Before the age of digitalization, audio was generally stored using analog signals in the form of tapes, records, etc. Analog signals were prone to distortion (some people, of course, loved such distortion and called it “analog flavor”), difficult to transmit over long distances, and most critically: difficult for computers to read and process. Today, audio is usually digital.
Sampling
The analog waveform of a sound is a continuous time-to-amplitude curve. The process of sampling converts this continuous curve into a discrete time-to-amplitude sequence. In more general terms, sampling means hitting points on the curve at fixed intervals.
The sample rate is the number of samples per second. It is usually 44100Hz or 48000Hz. According to Shannon’s sampling theorem, in order to recover an analog signal without distortion, the sample rate needs to be greater than or equal to twice the frequency of the signal. The hearing range of the human ear is generally between 20-20000Hz. However, analog audio may contain signals above 20,000Hz due to noise, sound interference, etc. To avoid possible distortion, the sampling rate is often higher than 40,000Hz.
Sample resolution, or bit depth, refers to the number of bits a computer uses to store each sound sample. The more bits, the more accurate the sample value and the higher the quality of the sound reproduction. The following diagram illustrates the process of sampling an analog waveform into a 4-bit digital signal.

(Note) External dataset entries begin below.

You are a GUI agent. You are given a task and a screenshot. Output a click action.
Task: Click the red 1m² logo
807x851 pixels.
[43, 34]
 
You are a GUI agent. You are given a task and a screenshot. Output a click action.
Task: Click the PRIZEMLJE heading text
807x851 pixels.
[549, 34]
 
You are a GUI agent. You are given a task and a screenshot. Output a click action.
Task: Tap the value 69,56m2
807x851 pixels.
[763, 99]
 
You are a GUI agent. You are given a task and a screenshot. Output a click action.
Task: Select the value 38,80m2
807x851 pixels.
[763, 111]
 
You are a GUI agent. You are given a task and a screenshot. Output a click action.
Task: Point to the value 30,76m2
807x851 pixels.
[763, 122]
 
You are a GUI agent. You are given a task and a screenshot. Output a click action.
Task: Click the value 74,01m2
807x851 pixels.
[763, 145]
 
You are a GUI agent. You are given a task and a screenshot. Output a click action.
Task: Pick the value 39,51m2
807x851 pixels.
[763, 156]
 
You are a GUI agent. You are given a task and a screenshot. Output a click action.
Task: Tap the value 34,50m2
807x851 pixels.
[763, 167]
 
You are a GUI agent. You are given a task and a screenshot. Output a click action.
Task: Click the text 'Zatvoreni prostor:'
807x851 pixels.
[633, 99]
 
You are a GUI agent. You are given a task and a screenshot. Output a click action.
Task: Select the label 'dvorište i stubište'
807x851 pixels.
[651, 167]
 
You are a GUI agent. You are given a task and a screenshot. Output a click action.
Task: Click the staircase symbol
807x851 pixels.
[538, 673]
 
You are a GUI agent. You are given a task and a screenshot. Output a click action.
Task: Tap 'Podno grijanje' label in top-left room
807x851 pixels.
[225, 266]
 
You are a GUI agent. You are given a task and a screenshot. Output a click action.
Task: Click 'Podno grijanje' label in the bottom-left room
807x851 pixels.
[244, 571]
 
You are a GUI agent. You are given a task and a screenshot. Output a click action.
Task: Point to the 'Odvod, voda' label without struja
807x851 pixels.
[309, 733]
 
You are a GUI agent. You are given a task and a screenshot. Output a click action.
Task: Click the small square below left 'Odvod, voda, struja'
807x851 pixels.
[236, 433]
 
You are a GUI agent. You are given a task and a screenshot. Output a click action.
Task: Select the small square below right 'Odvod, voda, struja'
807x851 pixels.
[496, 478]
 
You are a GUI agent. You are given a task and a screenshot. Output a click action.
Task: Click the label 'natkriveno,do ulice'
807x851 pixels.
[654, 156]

The 8bit integer depth can record 256 levels of amplitude, and the 16bit integer can record 65536 levels. In most cases, 16bit is enough. People use 24bit or 36bit float for higher quality only. Quantization error is the error caused by rounding when sampling. The higher the sampling depth, the lower the quantization error. This is the formula of the signal-to-noise ratio:
$SQNR = 20\log_{10}{2^Q } \approx 6.02Q dB$
The SQNR for 16bit depth is around 96.3dB. For comparison, most music has a dynamic range of 40dB or less.
When the sampling depth is low or the input signal is too weak, the signal may disappear during the sampling process. By adding a low noise level, called dithering, during the sampling process, we can avoid such problem.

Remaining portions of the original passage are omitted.